In der Klamm war der Ähnl erschlagen und begraben, und vor ihnen lag tot die liebe, gute Ahnl.

Peter faßte sich zuerst. Für Eva mußte nun er sorgen, das wußte er. Eine Wohnung mußte er finden, für sich und für sie, und auch für die Nahrung mußte er sorgen. Vor allem aber durfte er die Tote nicht den Raubtieren überlassen.

Ohne sich um Eva zu kümmern, die zusammengesunken neben der Toten kauerte, machte er sich an die Arbeit. Er kam nicht weit damit. Seine Hände waren zu schwach, der Geröllboden zu hart. Er erinnerte sich seines Messers. Aber das hatte er ja nicht mehr, das war in der Joppe, und die war in der Klamm geblieben.

Da entschloß er sich, die Ahnl dort zu bestatten, wo sie lag, wie sie lag. Er begann Steine herbeizutragen und schichtete sie um den Leichnam auf.

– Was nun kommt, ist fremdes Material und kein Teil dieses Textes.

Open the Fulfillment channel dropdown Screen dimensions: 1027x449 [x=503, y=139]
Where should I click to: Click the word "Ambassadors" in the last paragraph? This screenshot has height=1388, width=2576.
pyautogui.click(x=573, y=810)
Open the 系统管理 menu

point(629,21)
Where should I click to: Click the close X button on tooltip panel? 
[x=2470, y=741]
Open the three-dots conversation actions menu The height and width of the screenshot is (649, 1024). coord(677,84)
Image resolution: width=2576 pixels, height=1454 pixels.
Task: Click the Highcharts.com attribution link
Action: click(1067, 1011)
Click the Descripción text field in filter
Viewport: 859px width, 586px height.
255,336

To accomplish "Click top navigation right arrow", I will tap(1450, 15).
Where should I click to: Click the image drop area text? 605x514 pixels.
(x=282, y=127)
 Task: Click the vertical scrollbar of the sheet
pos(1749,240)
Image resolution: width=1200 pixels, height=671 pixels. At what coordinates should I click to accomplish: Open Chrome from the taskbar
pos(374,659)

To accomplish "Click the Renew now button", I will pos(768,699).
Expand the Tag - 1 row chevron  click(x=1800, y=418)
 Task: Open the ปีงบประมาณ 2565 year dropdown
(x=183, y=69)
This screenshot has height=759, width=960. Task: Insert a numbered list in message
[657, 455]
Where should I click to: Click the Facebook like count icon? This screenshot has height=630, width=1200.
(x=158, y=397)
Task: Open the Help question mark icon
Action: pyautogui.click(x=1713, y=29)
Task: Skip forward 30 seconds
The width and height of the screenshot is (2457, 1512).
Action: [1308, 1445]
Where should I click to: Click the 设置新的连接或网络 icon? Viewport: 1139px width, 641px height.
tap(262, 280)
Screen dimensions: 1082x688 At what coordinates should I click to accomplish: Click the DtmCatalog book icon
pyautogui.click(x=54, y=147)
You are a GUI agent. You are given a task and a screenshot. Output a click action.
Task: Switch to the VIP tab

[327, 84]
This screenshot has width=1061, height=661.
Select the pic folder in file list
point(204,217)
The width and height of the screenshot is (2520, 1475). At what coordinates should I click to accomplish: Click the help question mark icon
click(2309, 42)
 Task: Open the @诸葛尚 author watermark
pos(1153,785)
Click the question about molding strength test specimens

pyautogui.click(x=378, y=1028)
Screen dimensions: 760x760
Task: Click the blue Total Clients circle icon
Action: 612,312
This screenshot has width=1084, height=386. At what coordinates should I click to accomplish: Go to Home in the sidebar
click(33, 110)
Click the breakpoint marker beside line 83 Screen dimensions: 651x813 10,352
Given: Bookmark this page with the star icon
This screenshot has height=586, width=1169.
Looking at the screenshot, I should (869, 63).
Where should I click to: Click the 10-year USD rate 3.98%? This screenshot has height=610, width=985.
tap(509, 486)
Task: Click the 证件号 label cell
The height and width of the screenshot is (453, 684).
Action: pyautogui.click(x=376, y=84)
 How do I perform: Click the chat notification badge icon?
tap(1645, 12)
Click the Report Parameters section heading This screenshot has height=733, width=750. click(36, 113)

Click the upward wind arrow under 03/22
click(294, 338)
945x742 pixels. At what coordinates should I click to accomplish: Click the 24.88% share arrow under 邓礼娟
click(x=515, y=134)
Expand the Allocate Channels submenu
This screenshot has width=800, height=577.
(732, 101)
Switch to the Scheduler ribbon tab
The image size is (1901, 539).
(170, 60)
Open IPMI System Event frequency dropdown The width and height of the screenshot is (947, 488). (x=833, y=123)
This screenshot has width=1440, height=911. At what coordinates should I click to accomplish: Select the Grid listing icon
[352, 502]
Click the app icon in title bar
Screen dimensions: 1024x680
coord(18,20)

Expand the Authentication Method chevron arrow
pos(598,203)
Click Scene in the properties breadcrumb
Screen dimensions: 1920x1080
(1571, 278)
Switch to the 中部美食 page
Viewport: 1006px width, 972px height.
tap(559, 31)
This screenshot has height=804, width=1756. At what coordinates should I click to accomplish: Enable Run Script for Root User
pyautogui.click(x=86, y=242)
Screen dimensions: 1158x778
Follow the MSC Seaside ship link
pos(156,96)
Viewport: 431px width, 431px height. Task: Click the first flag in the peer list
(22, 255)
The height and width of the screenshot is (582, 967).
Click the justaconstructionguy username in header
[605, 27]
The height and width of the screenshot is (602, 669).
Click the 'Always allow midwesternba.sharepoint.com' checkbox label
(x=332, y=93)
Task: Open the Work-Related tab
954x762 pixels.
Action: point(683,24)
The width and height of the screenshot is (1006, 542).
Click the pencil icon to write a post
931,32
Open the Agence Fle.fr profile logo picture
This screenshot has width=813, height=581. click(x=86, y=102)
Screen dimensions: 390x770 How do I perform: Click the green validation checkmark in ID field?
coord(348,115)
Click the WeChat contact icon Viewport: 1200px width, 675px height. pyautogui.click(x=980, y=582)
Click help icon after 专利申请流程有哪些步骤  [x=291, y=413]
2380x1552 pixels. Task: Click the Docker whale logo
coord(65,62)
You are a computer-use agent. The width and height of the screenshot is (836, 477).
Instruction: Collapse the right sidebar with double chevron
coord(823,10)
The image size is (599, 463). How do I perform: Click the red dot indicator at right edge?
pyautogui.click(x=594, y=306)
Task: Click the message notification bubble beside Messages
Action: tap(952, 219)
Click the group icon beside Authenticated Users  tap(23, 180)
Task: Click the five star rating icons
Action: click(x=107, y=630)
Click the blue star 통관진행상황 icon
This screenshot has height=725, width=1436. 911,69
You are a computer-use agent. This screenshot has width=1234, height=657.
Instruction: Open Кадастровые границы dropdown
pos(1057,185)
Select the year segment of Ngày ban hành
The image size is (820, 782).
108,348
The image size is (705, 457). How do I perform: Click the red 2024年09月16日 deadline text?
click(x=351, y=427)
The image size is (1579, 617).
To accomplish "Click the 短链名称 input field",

»Was tust du denn?« fragte Eva verstört.

»Die Ahnl begraben.«

Wieder begann Eva zu weinen, sie versuchte, ihm zu wehren. Erst als Peter sie auf die Geier, diese Leichenfresser, hinwies, war sie bereit, ihm bei der traurigen Arbeit zu helfen. Aus Heidelbeerlaub und einem halbverblühten Almrauschzweig machten die beiden ein Sträußlein und steckten es der Toten zwischen die starren Finger; die Augen, deren leerer Ausdruck sie ängstigte, deckte Eva mit Vergißmeinnicht und Weidenröschen zu. Peter nahm einen Stein und grub damit eine Siegwurz aus, er legte sie auf die Herzgegend der Toten, auf daß ihr die bösen Geister nichts anhaben könnten. Den Leib deckten die Kinder mit Moos, Heidekraut und Rasenstücken, dann legten sie noch Steine herum und darauf. Peter sprach leise: »Ahnl, ich dank' recht schön für alles Gute, das du mir getan hast. Mußt dir keine Sorg' machen um Eva. Zum Essen find' ich genug. Die Geißen werd' ich auch finden — und die Höhlen auch. Und für'n Winter werd' ich vorsorgen, wie wir's mitsammen gemacht haben. Und wir bleiben da, die Eva und ich, wir bleiben bei dir. Gelt, du ...« Seine Stimme versagte. Ganz behutsam legten er und Eva weiche Moospolster und flache Steine auf das Gesicht der Verstorbenen. Stumm kauerten sie noch eine Weile am Grab, dann nahm Peter das Mädchen bei der Hand und führte es hinweg von der heilig gewordenen Stätte.

Oberhalb des Grabhügels stiegen sie die Lehne hinauf und aßen Heidelbeeren. Doch bald mußten sie weiter und die Höhle suchen, in der einst die Ahnl gewohnt hatte. Inzwischen sank die Sonne, die Schatten der Bäume wurden länger, und Peter beschäftigte die Frage nach der Unterkunft. Er dachte zurück an den Morgen und erinnerte sich, daß die Ahnl erst bachaufwärts hatte gehen wollen. Dort irgendwo mußten die Höhlen liegen.

Bachaufwärts also stolperten sie über klobiges Geröll und drangen in dichtes Buschwerk. Nur langsam kamen sie voran zwischen Hasel-, Weiden- und Weißdornbüschen, die stellenweise von Waldreben dicht umsponnen waren.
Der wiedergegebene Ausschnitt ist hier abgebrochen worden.